The business case is clear. People of color and women are among the highest consumers of all things tech. And there are too many of us to be ignored. 

The Census Bureau figures tell the story.

“The non-Hispanic white population is projected to peak in 2024, at 199.6 million, up from 197.8 million in 2012. Unlike other race or ethnic groups, however, its population is projected to slowly decrease, falling by nearly 20.6 million from 2024 to 2060,” the Census Bureau reported.

“Meanwhile, the Hispanic population would more than double, from 53.3 million in 2012 to 128.8 million in 2060. Consequently, by the end of the period, nearly one in three U.S. residents would be Hispanic, up from about one in six today.

“The black population is expected to increase from 41.2 million to 61.8 million over the same period. Its share of the total population would rise slightly, from 13.1 percent in 2012 to 14.7 percent in 2060.
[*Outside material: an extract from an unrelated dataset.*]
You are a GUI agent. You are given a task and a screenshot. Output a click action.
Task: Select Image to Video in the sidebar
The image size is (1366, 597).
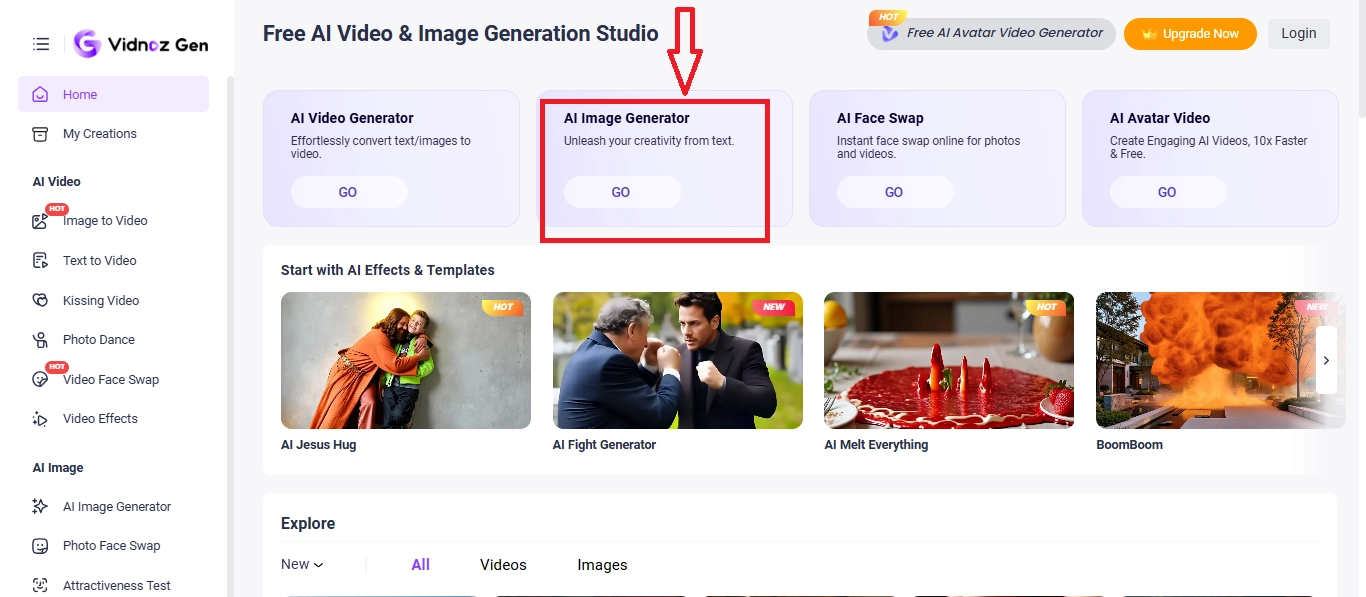104,220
“The Asian population is projected to more than double, from 15.9 million in 2012 to 34.4 million in 2060, with its share of nation’s total population climbing from 5.1 percent to 8.2 percent in the same period.
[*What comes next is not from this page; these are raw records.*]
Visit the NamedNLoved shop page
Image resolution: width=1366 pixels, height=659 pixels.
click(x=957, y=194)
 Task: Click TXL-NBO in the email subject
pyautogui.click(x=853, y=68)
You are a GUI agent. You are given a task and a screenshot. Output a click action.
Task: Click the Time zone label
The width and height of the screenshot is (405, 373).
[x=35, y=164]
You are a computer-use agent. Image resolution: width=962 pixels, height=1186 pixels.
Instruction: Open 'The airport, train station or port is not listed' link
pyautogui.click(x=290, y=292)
“Among the remaining race groups, American Indians and Alaska Natives would increase by more than half from now to 2060, from 3.9 million to 6.3 million, with their share of the total population edging up from 1.2 percent to 1.5 percent. The Native Hawaiian and Other Pacific Islander population is expected to nearly double, from 706,000 to 1.4 million. The number of people who identify themselves as being of two or more races is projected to more than triple, from 7.5 million to 26.7 million over the same period.

“The U.S. is projected to become a majority-minority nation for the first time in 2043…”

In that world, a company that only sees white will find competitive challenges to keep up with a world that sees everything but white – green will be the driver of what companies look like, and not just in tech.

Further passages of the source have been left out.